While the built-in entity resolver that leverages phonetic information and n-best transcripts is a great starting point for dealing with ASR errors, in many cases you can further improve accuracy by leveraging application-specific context. To enable this, the NLP response includes a few additional fields that you can you use in the dialogue manager as you see fit:

Key Description
nbest_transcripts_text The input list of n-best transcripts.
nbest_transcripts_entities

A list of lists, one for each input transcript. Each sublist contains a list of extracted entities for that transcript.

For example, “Terren Tina” is the extracted director entity from the first transcript “look for movies directed by Terren Tina”, “Darren Tina” is the extracted director entity from the second transcript “look for movies directed by Darren Tina”, and so on.

nbest_aligned_entities

A list of lists, one for each detected entity in the input. Each sublist contains the text spans extracted across all the n-best transcripts for that particular entity.

This is useful for queries with multiple entities like “Order pad thai and spring rolls please” where both “pad thai” and “spring rolls” are dish entities. In that case, the first entry would be a list of all text spans for the entity “pad thai” extracted across all the n-best transcripts and the second entry would similarly be a list of all the text spans for “spring rolls”.

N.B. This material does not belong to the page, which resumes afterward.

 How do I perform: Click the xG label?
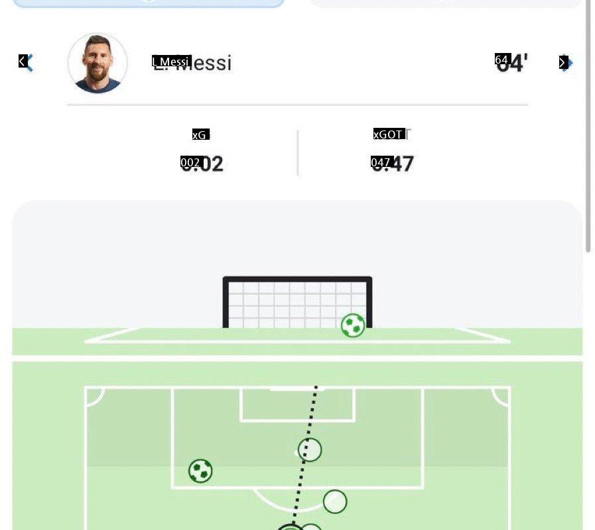(x=200, y=134)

For example, you can build an app-specific entity resolver that is called from the dialogue manager which uses all the n-best entity spans along with phonetic matching to resolve to the correct term. To derive phonetic representations for your extracted entities, you can leverage the double metaphone algorithm (used by the MindMeld entity resolver) or a more advanced machine-learned model like grapheme to phoneme.

Note

The domain and intent classification models solely use the top transcript to make a prediction. The n-best transcripts are only leveraged for entity processing since those are the parts of the NLP pipeline most susceptible to errors due to ASR mistranscriptions.

Note

While using phonetic matching and n-best transcripts will improve accuracy for entity resolution on voice inputs, these approaches are not perfect. They heavily depend on the quality of the ASR transcripts which varies with the vendor used, the background noise of the environment, the quality of the recording device, etc. You may want to additionally include some application-specific post processing to verify that the resolved entities are reasonable for your use case.